The chapters in this volume analyse issues relating to political governance, national identity, economic development and regional security that have preoccupied the states of South Asia in the fifty years following independence. India has been faced with the challenge of developing effective democratic structures in the world’s most diverse and populous society. It confronts tensions in its efforts to carry out economic reforms in a competitive resource-scarce context, and to maintain its commitment to secularism in the face of the growing influence of Hindu nationalism. The role of the military and of religion have complicated the task of stabilising democratic structures and socio-economic development in Pakistan and Bangladesh. Sri Lanka’s political problems have escalated due to the failures of its leadership, unsuccessful constitutional experiments, and unresolved ethnic differences. The transition of Nepal from a centralised monarchy to a participatory political system has generated stresses in its traditional social relations and group rankings.The essays by an international groups of scholars explore these themes with a view to highlighting the complex processes of political change and development that are underway in the South Asian states.

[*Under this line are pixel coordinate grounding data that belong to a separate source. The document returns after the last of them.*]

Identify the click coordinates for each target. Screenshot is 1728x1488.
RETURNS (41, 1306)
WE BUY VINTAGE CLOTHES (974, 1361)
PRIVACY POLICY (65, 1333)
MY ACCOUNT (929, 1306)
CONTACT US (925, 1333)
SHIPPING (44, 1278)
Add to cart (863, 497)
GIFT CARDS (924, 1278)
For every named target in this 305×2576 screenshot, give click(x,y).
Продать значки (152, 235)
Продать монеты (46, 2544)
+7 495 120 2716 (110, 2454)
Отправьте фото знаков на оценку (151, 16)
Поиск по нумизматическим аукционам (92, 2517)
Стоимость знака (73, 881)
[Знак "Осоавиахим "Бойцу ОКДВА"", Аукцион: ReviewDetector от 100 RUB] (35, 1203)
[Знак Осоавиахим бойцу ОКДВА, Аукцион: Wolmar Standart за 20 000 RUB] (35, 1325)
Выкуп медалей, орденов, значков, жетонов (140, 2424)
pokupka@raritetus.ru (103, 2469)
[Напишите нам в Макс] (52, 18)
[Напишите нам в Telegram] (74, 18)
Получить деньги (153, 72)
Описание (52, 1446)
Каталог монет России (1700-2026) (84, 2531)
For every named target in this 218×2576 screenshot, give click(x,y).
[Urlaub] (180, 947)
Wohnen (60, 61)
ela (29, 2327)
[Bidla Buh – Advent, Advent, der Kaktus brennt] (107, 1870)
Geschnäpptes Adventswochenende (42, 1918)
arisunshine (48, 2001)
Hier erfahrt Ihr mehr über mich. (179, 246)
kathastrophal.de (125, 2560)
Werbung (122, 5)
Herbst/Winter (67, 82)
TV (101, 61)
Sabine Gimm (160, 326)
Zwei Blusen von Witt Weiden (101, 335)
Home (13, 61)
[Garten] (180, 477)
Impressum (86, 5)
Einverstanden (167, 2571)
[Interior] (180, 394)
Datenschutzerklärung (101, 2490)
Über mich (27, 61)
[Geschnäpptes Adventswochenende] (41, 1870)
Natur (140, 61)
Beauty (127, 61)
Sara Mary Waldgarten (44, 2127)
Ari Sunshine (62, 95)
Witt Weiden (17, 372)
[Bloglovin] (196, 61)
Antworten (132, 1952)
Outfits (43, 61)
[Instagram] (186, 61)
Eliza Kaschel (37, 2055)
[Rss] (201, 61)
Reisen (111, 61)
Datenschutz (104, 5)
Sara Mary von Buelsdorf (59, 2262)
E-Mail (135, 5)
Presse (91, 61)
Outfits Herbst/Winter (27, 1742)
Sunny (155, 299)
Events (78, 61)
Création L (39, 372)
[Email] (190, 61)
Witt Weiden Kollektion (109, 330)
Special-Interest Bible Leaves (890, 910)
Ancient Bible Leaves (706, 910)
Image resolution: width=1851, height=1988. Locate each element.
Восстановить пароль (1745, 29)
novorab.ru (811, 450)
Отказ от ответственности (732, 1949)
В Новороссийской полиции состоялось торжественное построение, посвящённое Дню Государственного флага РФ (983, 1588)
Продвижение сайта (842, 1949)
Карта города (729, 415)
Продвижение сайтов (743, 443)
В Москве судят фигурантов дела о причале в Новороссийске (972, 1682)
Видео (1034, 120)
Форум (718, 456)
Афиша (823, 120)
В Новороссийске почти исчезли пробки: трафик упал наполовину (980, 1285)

Amita Shastri is professor of Political Science at the San Francisco State University. She is a comparativist  with research and teaching interests in democracy and democratization, ethnicity and nationalism, and political economy of development; especially with reference to South Asia and Sri Lanka. She earned her doctorate in Politics (International Studies) from Jawaharlal Nehru University, New Delhi (1985). She was awarded the Pew Faculty Fellowship in International Affairs, John F. Kennedy School of Government, Harvard University, 1990-91.